Bacterial Antibiotic Selection:

Origin and Compatibility: 
pUC high copy, derived from pBR322   

Copy Number:
 500-700 copies per cell

Promoter: Cytomegalovirus (CMV) immediate early promoter and the Human Ubiquitin promoter


Purpose: This vector contains a Neomycin (Neo)/G418 resistance expression cassette under control of the Ubiquitin (Ub) promoter that is designed as an add-on to any of our vectors. The entire Ub Neo/G418 cassette is flanked by AscI sites. This vector can be used to force recombination into the genome of mammalian cells following transfection and selection using G418, although this method can be inefficient. It can also be used conjunction with the SV40 origin of replication in cells expressing the SV40 large T antigen (such as 293T cells) to make stable cells lines following transfection and selection.


G418 Selection notes: Although the gene name in this vector is neo, neomycin cannot be used in mammalian, or other eukaryotic cells, because it is ineffective at inhibiting eukaryotic ribosomes. For this reason, the plasmid must be selected in mammalian cells using G418 (otherwise known as Geneticin).


Quality Validation: This vector has been demonstrated to express reporter genes to high levels under the CMV promoter. The start codon of these reporters was positioned within the NcoI site and the stop codon was positioned within the XbaI site. Expression was validated in the A549 lung carcinoma cell line. The Ub Neo/G418 cassette has also been validated in the same cell line and shown to induce resistance to G418 (Geneticin).  

Quality Sequencing Analysis: This vector has been fully sequenced using primers F1-F10. The sequences and details of these primers are available through our website.

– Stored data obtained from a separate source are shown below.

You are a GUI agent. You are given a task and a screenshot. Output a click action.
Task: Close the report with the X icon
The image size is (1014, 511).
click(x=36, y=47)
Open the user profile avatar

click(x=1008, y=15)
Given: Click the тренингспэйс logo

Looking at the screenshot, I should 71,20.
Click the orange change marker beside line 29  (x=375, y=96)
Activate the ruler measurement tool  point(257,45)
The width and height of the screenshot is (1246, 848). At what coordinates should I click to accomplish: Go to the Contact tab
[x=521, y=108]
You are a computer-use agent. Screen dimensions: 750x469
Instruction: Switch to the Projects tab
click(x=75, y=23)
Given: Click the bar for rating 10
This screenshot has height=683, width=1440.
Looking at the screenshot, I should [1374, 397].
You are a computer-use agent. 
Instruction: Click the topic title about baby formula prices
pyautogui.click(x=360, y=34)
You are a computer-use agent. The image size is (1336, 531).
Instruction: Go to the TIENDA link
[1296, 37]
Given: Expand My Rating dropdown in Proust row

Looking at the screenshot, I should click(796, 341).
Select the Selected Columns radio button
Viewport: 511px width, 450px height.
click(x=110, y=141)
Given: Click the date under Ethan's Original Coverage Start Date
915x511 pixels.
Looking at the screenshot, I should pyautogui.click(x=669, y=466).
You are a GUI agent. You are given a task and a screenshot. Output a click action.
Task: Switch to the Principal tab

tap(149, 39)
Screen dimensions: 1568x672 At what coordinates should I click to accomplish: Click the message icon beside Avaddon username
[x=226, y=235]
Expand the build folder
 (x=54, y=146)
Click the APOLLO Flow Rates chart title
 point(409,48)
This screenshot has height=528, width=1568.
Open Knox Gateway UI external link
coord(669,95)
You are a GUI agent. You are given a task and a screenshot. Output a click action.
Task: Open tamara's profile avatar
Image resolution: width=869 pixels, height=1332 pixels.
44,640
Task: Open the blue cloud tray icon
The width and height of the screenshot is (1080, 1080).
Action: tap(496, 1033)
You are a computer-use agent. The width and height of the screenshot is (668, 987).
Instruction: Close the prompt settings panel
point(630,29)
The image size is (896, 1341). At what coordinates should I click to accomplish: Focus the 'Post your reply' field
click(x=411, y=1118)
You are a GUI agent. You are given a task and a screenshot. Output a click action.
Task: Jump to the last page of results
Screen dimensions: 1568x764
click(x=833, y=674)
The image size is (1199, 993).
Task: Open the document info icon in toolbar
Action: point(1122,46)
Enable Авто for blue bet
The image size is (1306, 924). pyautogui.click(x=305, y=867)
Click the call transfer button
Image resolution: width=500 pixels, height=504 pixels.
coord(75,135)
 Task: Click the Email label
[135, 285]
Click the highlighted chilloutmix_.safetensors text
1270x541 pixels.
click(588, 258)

Genetic Modifications to standard parts:

  • CMV promoter – an NcoI site has been ablated in the CMV promoter. This change does not reduce expression.
  • KanR cassette – This KanR resistance region is not a wild type sequence, it has been modified to remove all restriction sites that conflict with the SnapFast system and to retain a high level of antibiotic resistance. It has been validated in E.coli.
  • The Neo/G418 gene has been modified to remove NcoI, EagI, PstI and SphI sites to ensure compatibility with all of our products. These are all conservative changes and do not change the amino acid sequence.  
  • The Ubiqitin (Ub) promoter in this vector has been modified to remove BseRI, StuI and SpeI sites. These changes do not reduce expression.    

Restriction site notes:

  • Bgl2, KpnI, SwaI, AscI and PmeI each cut the vector at two sites positioned to flank the promoter, start codon, origin, Ubiquitin Neo/G418 cassette, and the KanR, respectively.
  • BsgI and BseRI recognise non-palindromic DNA sequences and cleave upstream of their recognition sites, within the stop codon that is found inside the XbaI restriction site.